Ironiquement, Jean Chrétien a passé la loi sur le financement des partis politiques en constatant qu’avantager le Bloc au Québec favorisait les libéraux au détriment des conservateurs (il le dit lui-même dans son auto-biographie). Ce que M. Chrétien n’avait toutefois pas compris, c’est que cela était vrai lorsque la droite était partagée entre les conservateurs et les réformistes. Aujourd’hui, les deux sont réunis et c’est l’inverse qui est vrai : le Bloc avantage les conservateurs au détriment des libéraux.

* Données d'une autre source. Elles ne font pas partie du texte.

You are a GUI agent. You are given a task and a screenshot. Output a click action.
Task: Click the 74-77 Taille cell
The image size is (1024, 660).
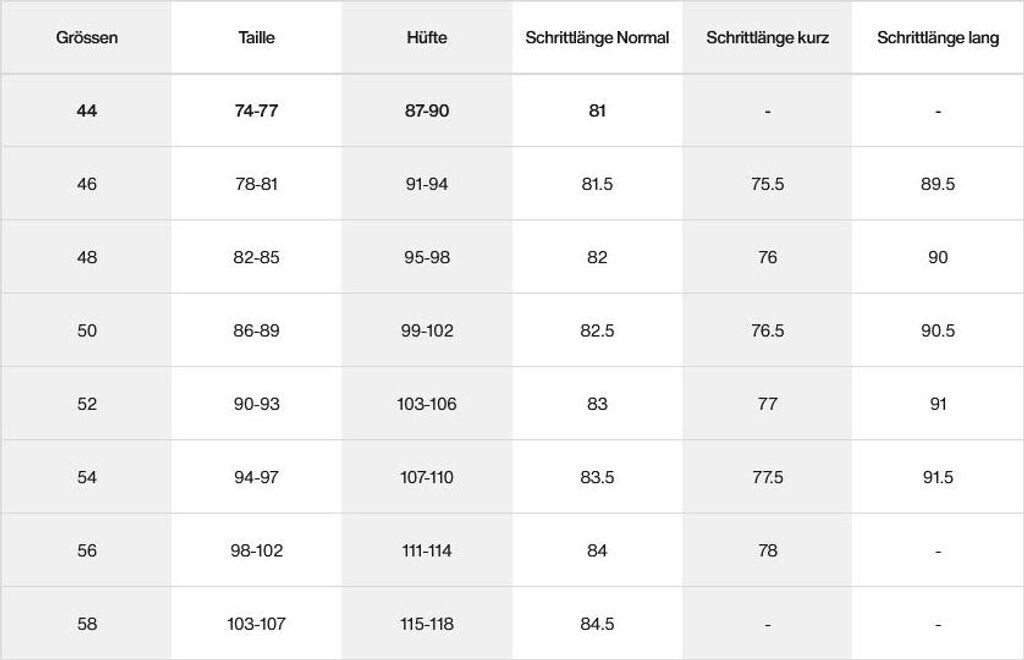pyautogui.click(x=256, y=111)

Depuis l’apparition du Bloc québécois et la réunification de la droite canadienne, le paysage politique canadien s’est profondément modifié, avec comme dommage collatéral l’exclusion de chaque grand parti «national» d’au moins deux régions du pays : l’Atlantique et le Québec sont fermés aux conservateurs, l’Ouest et le Québec sont hors d’atteinte pour les libéraux. On devrait ainsi parler de deux grands partis régionaux : l’Ouest pour les conservateurs et l’Est pour les libéraux ; la balance du pouvoir revient à l’Ontario et le Québec se retrouve marginalisé, peu importe la couleur du gouvernement fédéral, à moins qu’un messie ne vienne convaincre les Québécois d’envoyer un nombre suffisamment élevé de députés au fédéral pour espérer avoir une chance de tirer la couverte de son bord. Belles perspectives d’avenir.

Où sont passées les grandes coalitions du XXe siècle? Le Canada est-il à ce point ingouvernable?